====== RECORD EXCERPTS ======

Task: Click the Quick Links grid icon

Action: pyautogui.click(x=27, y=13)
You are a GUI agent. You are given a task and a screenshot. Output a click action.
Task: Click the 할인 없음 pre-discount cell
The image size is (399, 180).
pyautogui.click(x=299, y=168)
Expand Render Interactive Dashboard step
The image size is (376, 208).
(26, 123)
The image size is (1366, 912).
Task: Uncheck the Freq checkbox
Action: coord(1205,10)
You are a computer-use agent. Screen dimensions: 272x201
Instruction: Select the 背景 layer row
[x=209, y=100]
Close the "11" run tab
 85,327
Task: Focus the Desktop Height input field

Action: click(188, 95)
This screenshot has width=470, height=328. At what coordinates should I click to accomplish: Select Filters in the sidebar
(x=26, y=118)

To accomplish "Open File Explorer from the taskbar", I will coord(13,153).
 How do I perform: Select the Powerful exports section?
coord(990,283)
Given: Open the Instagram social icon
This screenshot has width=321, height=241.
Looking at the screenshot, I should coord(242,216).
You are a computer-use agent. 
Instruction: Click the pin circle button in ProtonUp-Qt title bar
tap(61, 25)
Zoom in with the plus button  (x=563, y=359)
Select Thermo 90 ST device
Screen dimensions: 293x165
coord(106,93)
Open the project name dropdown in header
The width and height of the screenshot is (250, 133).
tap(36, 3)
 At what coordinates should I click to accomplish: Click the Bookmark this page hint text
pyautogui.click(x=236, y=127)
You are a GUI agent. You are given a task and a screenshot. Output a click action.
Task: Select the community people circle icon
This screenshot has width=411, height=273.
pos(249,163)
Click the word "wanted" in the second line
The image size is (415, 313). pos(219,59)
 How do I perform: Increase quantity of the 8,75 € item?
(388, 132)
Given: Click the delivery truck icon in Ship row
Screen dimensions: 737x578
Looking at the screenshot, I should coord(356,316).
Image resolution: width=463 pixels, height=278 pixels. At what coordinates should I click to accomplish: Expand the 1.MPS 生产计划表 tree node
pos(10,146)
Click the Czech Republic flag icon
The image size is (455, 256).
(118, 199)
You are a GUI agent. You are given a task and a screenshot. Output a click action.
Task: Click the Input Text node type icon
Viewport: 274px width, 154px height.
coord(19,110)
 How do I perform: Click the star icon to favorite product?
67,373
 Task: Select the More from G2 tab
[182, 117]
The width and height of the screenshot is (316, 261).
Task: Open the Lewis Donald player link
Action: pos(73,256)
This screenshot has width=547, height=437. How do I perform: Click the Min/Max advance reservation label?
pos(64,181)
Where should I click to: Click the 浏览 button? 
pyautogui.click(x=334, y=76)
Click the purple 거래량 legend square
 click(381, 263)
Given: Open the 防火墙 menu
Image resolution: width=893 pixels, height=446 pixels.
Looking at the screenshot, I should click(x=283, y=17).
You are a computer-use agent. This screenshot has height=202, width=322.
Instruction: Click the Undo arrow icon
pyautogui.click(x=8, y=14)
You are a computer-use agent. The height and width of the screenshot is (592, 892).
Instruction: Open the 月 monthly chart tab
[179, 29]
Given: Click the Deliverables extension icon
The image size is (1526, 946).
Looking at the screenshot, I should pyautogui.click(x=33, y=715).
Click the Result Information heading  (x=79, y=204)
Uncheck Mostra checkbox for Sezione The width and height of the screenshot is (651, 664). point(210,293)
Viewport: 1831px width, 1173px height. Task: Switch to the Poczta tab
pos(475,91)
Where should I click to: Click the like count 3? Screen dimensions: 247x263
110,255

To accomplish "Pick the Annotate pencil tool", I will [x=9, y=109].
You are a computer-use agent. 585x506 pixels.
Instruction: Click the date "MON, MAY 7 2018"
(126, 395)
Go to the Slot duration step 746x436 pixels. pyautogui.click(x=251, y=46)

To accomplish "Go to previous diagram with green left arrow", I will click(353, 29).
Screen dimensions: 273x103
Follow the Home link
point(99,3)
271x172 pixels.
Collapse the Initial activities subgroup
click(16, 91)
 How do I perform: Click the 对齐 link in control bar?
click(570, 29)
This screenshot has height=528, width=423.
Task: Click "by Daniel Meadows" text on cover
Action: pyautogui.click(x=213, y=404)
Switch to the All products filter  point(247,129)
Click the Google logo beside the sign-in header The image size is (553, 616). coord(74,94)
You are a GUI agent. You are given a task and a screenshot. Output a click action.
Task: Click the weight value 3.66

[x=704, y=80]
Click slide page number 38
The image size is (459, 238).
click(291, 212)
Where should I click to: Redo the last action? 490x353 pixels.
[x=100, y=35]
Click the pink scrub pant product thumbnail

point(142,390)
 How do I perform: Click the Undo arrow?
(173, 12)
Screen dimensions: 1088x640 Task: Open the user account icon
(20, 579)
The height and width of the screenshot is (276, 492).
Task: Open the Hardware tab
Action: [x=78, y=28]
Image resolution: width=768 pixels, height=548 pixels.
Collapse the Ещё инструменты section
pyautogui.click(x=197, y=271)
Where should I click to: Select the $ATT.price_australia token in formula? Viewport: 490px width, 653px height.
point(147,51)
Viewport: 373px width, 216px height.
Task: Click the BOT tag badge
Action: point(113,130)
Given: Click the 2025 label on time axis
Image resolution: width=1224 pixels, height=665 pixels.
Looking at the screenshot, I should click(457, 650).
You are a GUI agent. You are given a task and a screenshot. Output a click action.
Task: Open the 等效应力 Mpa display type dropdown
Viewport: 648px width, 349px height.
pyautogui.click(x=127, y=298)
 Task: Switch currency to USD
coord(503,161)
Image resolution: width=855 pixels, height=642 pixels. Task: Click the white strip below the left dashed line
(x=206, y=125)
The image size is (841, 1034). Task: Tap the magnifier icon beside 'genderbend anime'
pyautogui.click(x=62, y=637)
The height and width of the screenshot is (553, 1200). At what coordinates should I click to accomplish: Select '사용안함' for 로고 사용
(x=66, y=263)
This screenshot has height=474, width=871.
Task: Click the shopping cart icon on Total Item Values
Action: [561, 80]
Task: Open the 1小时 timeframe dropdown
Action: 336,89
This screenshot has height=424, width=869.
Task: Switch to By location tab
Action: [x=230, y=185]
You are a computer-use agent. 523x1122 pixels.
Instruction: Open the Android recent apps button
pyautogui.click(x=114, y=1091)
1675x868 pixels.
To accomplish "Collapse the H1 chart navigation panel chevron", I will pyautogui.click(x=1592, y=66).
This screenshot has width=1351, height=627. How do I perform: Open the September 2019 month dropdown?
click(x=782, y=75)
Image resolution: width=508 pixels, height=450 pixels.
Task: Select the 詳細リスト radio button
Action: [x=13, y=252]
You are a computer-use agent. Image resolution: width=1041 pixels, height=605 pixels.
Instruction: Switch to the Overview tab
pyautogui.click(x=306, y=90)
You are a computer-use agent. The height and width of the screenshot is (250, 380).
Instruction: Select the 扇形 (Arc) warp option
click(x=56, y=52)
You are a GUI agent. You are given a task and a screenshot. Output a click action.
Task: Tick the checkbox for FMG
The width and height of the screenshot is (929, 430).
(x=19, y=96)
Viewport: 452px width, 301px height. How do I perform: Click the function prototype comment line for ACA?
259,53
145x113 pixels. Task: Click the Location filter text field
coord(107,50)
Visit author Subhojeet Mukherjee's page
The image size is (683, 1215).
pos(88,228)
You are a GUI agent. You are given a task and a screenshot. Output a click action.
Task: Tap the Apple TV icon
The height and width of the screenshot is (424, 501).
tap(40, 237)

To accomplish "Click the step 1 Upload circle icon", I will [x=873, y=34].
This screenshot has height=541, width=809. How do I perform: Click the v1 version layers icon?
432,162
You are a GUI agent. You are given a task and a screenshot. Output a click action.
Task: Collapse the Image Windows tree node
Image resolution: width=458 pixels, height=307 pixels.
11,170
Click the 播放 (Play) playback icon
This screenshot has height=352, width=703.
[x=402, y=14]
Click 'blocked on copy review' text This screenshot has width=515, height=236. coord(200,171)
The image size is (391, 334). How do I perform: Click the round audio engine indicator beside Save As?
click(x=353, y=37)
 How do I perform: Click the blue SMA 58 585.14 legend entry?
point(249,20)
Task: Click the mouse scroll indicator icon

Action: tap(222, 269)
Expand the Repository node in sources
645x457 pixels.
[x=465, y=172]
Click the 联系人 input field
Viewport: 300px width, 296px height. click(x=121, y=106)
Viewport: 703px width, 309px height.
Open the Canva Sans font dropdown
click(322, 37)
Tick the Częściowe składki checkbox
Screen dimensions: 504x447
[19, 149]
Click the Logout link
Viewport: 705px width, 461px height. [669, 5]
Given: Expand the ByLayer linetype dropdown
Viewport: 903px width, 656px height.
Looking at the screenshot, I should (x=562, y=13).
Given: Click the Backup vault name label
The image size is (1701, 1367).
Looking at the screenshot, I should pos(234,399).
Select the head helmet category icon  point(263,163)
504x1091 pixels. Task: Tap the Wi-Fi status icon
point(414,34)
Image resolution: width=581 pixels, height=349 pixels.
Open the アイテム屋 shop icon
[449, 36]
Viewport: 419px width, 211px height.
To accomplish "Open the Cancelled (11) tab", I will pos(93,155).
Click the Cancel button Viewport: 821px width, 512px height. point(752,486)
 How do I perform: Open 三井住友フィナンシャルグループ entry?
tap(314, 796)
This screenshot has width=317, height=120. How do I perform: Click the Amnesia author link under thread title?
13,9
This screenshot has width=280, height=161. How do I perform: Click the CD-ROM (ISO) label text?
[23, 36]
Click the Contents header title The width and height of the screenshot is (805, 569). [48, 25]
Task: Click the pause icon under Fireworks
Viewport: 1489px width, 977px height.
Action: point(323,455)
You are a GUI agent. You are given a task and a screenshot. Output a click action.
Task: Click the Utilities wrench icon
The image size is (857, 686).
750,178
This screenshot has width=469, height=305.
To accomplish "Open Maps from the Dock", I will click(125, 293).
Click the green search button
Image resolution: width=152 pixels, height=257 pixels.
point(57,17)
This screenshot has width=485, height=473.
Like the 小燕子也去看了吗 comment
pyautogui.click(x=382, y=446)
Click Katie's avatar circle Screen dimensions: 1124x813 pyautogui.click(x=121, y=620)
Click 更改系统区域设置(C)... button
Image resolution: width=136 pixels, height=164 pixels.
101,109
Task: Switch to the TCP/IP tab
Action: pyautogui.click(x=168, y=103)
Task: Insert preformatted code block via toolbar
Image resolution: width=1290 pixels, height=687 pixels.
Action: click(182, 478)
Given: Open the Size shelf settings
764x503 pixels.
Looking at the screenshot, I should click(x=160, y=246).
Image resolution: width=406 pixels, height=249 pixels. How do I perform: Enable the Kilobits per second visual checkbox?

======

ABOUT THIS TASK — Print the line containing "Click the Contents" and every line after it to the end of the records above, exactly as written, and nothing else.

OUTPUT OF THE TASK —
Click the Contents header title The width and height of the screenshot is (805, 569). [48, 25]
Task: Click the pause icon under Fireworks
Viewport: 1489px width, 977px height.
Action: point(323,455)
You are a GUI agent. You are given a task and a screenshot. Output a click action.
Task: Click the Utilities wrench icon
The image size is (857, 686).
750,178
This screenshot has width=469, height=305.
To accomplish "Open Maps from the Dock", I will click(125, 293).
Click the green search button
Image resolution: width=152 pixels, height=257 pixels.
point(57,17)
This screenshot has width=485, height=473.
Like the 小燕子也去看了吗 comment
pyautogui.click(x=382, y=446)
Click Katie's avatar circle Screen dimensions: 1124x813 pyautogui.click(x=121, y=620)
Click 更改系统区域设置(C)... button
Image resolution: width=136 pixels, height=164 pixels.
101,109
Task: Switch to the TCP/IP tab
Action: pyautogui.click(x=168, y=103)
Task: Insert preformatted code block via toolbar
Image resolution: width=1290 pixels, height=687 pixels.
Action: click(182, 478)
Given: Open the Size shelf settings
764x503 pixels.
Looking at the screenshot, I should click(x=160, y=246).
Image resolution: width=406 pixels, height=249 pixels. How do I perform: Enable the Kilobits per second visual checkbox?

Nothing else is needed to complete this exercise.